For me, happiness is linked to external circumstances. When positive things are happening in my life, I experience happiness. I view joy quite differently. I feel that joy comes from within. It is not dependent on the circumstances in my life. As a Christian, I believe the source of this joy is God.
When the darkness closes in, I can choose to dig deep within me to find joy. Sometimes it's buried beneath my sadness, but when I choose to look...it's always there. That joy can glow in the corner of my heart, helping me hold on to hope.
A little less than two years ago, I remember coming home from a dear friend's house in tears. I watched her darling child play on the carpet while she and I discussed the hopelessness I was feeling about ever conceiving a baby. She prayed with me and encouraged me and loved me. But when I got in the car to drive home, the doubts pinched at my heart and the tears began to flow.
But what's the plan, God?

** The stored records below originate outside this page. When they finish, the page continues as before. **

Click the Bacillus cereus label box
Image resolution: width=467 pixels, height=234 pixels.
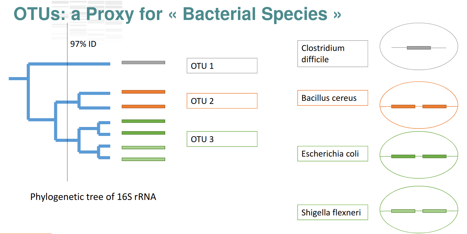click(x=332, y=98)
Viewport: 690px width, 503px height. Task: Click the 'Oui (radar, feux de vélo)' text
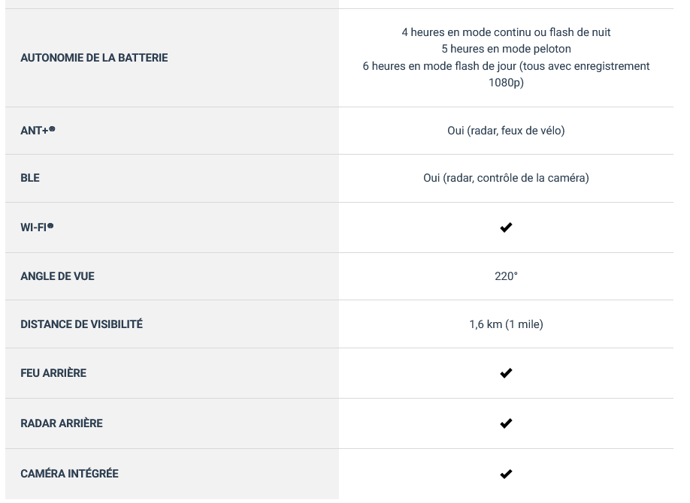506,131
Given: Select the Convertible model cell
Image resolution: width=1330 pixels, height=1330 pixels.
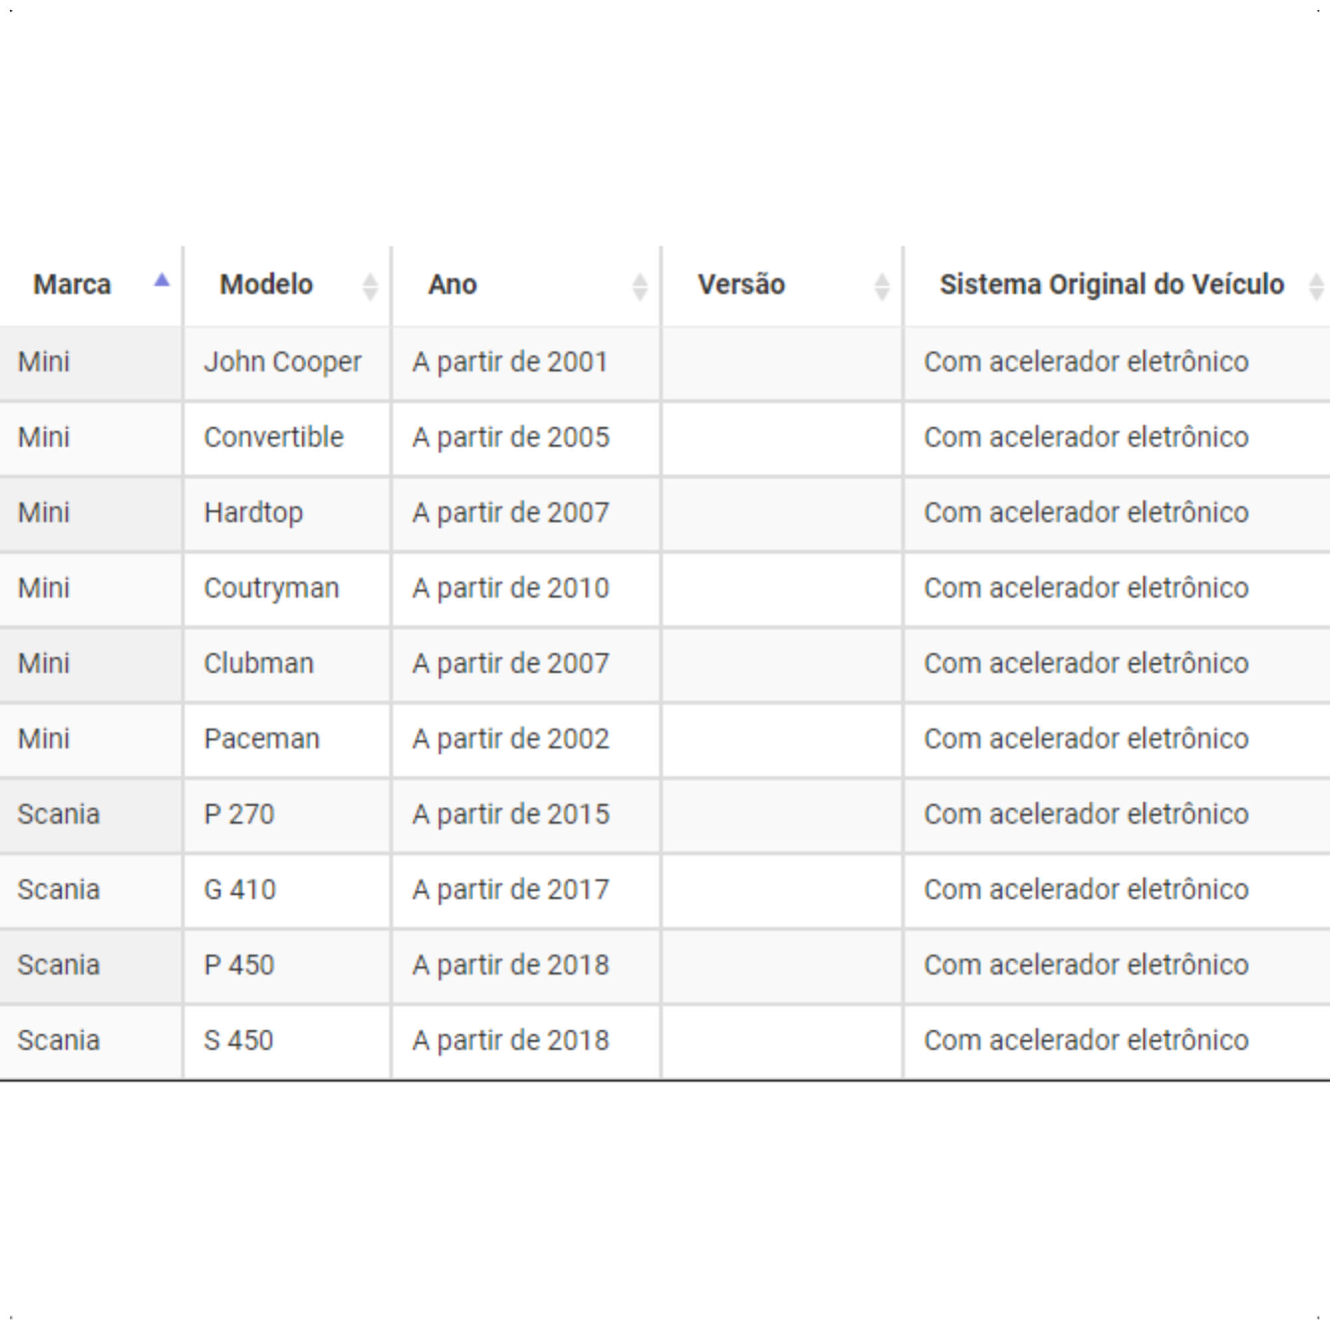Looking at the screenshot, I should coord(287,439).
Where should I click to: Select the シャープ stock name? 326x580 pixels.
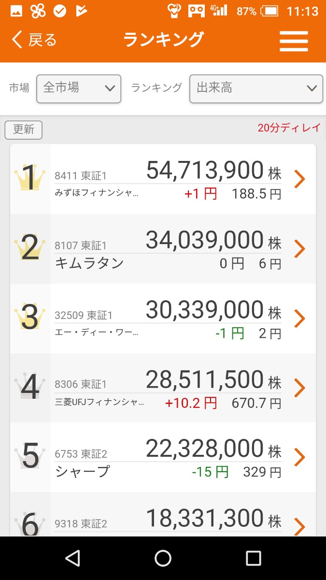pyautogui.click(x=83, y=472)
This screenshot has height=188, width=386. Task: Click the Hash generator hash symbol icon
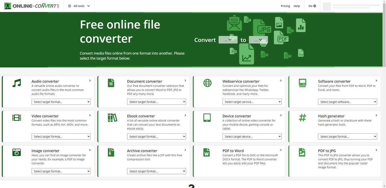[x=302, y=118]
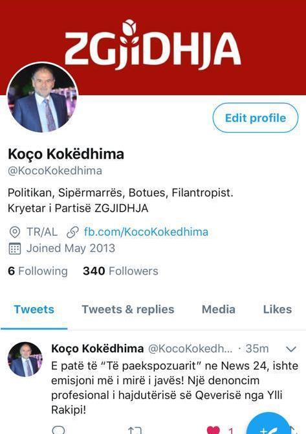The image size is (306, 434).
Task: Retweet using the retweet icon
Action: pyautogui.click(x=135, y=430)
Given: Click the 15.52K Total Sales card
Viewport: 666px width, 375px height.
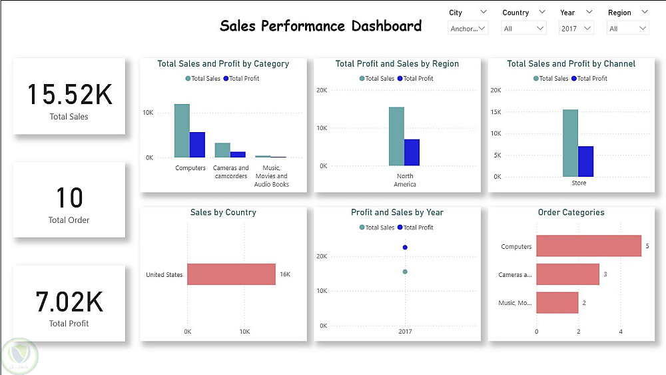Looking at the screenshot, I should [69, 97].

What's the plan?
I'm lonely for a child. I long to be a mother like so many of my friends.
Do you even care? Are you even listening?
I came home to our quiet, empty house. I stood aimlessly in the kitchen as my sadness began to form into anger.
Should I throw something?
Should I yell?
I am so disappointed, God.
And that's when I realized I had a choice to make. I could give myself over to the bitterness.
Or I could choose joy.
Through a blur of tears, I began writing on the blank chalkboard hanging on our kitchen wall. I wrote three words...
"I am blessed"
I chose joy. I chose to love my husband more than ever before. I chose to love the children in my life until God blessed me with my own. I chose to be grateful for our home and our jobs and our families. I chose to hope.

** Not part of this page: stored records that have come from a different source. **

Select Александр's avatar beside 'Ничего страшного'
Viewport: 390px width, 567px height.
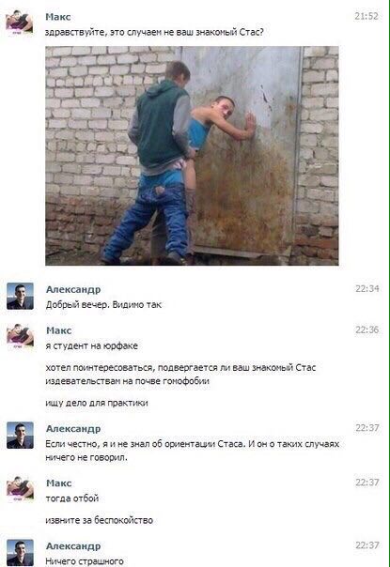[x=20, y=553]
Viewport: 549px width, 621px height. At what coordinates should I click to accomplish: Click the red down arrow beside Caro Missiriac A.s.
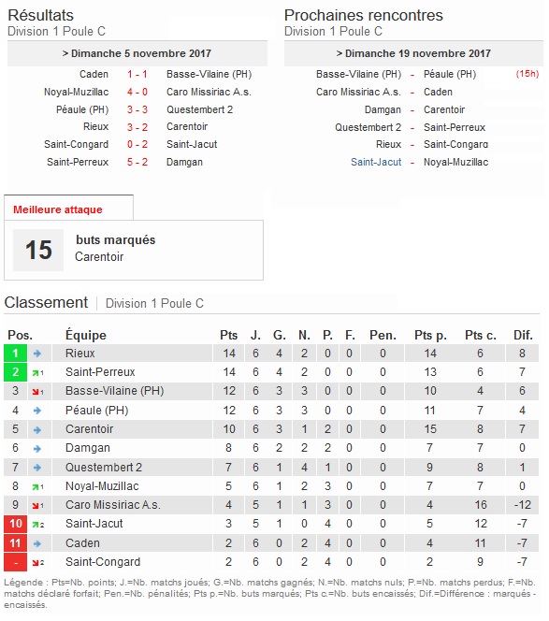pos(37,506)
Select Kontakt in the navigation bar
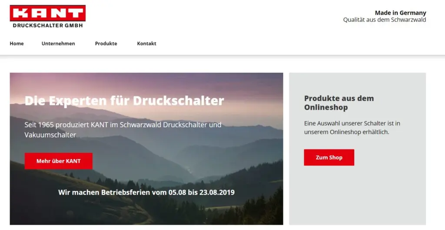This screenshot has height=230, width=445. point(146,44)
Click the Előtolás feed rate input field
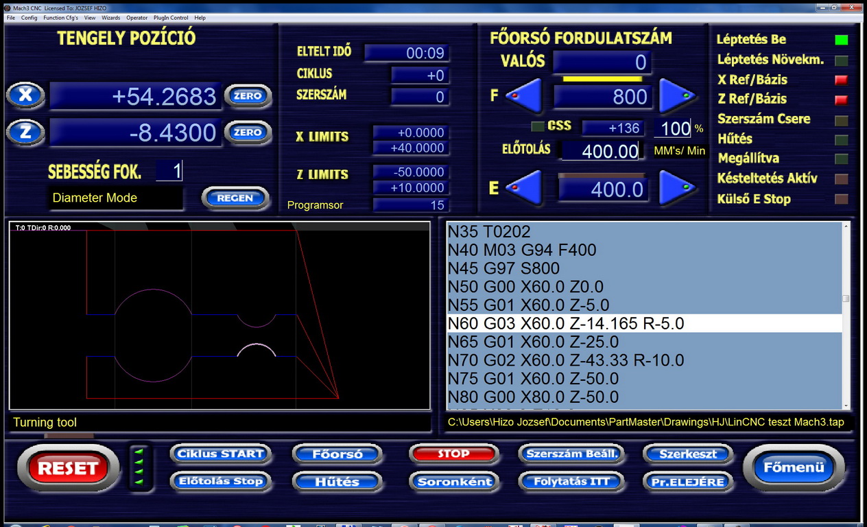This screenshot has width=867, height=527. point(601,151)
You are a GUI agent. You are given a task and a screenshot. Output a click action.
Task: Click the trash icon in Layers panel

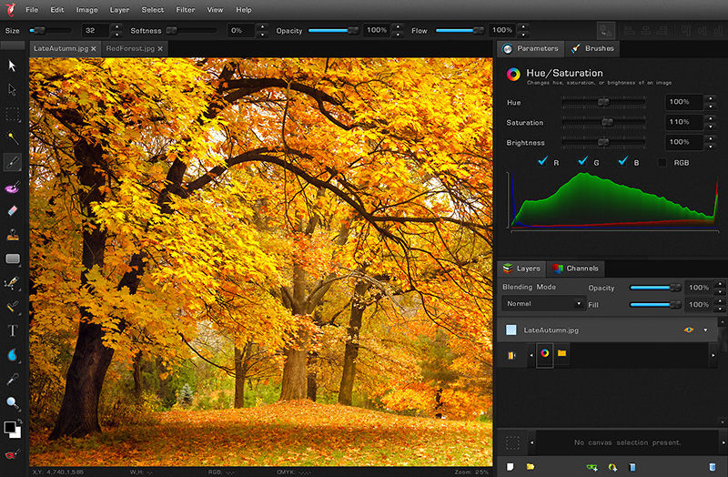(x=712, y=467)
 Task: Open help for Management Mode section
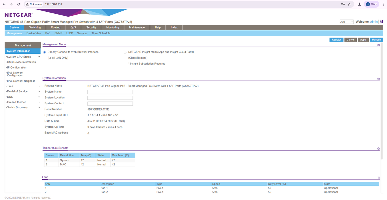coord(378,45)
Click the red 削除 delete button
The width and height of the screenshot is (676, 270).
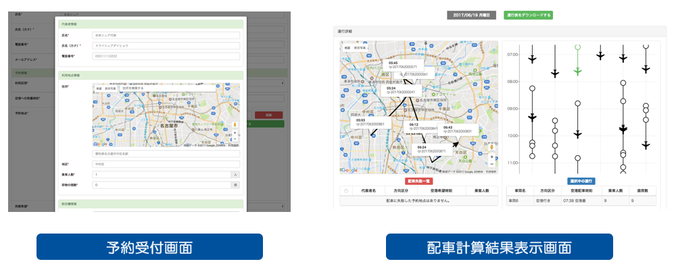[268, 115]
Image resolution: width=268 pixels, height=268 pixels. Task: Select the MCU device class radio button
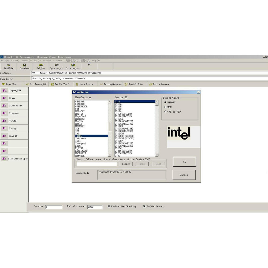(165, 107)
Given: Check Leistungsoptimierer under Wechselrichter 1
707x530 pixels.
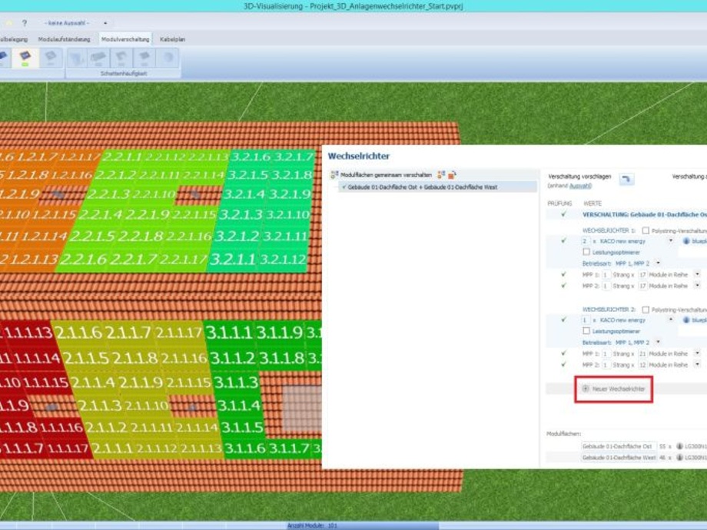Looking at the screenshot, I should coord(587,252).
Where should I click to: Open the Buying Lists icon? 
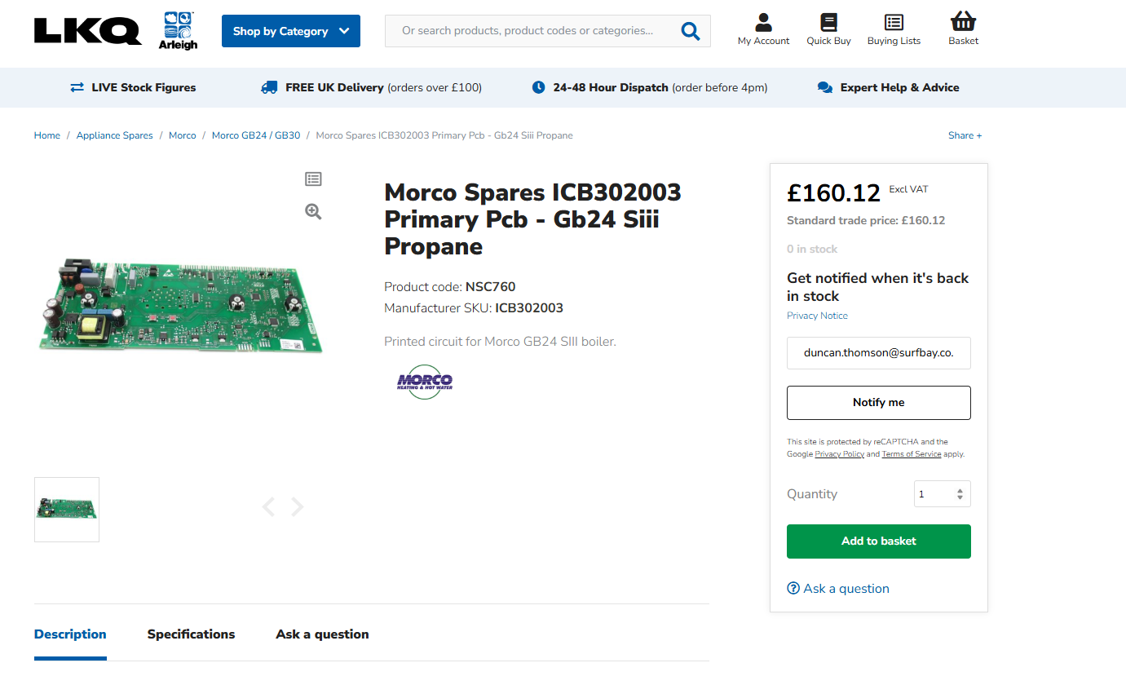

The day we left that doctor's office with the devastating news of William's condition, I felt as if the glow of joy within my heart had finally gone out. I felt as if I were in some sort of terrible game, and I was losing.
I tried, God.
I can't do it anymore.
Losing this baby will break me beyond repair.
For several days, when I looked at the chalkboard my eyes would narrow in bitterness.

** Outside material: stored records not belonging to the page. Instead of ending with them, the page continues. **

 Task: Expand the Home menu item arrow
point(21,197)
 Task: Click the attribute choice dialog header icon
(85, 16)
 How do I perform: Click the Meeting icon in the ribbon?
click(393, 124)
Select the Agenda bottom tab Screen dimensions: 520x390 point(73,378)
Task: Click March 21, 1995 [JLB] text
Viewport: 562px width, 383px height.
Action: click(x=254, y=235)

I am not blessed...I am destroyed
And then I began to feel the familiar longing to dig beneath the sadness for joy.
And do you know what?
I still couldn't find it.
A few days later I would dig again. Through my pain and weeping, I kept digging.
And slowly...I began to find it again.
I decided to reclaim joy.
It's a choice I have to make every single day. Some days I'm successful and other days I'm not. But I know that God has placed a joy in my heart that cannot be stolen, despite my circumstances.
Today was a particularly low day for me. The joy was hard to find...but it's still there.
As I write this, William is wiggling inside of me. So I choose joy.
Our friends and family continue to love us, pray for us, support us. So I choose joy.
William has been a part of our family for 22 weeks and 2 days. So I choose joy.
God has made me a mother. So I choose joy.
As I sit in our family room, I can see the chalkboard hanging in our kitchen. I've never erased it. It reminds me that I made a choice that day. It reminds me to recognize the blessings in my life.
Most importantly, it reminds me to choose joy.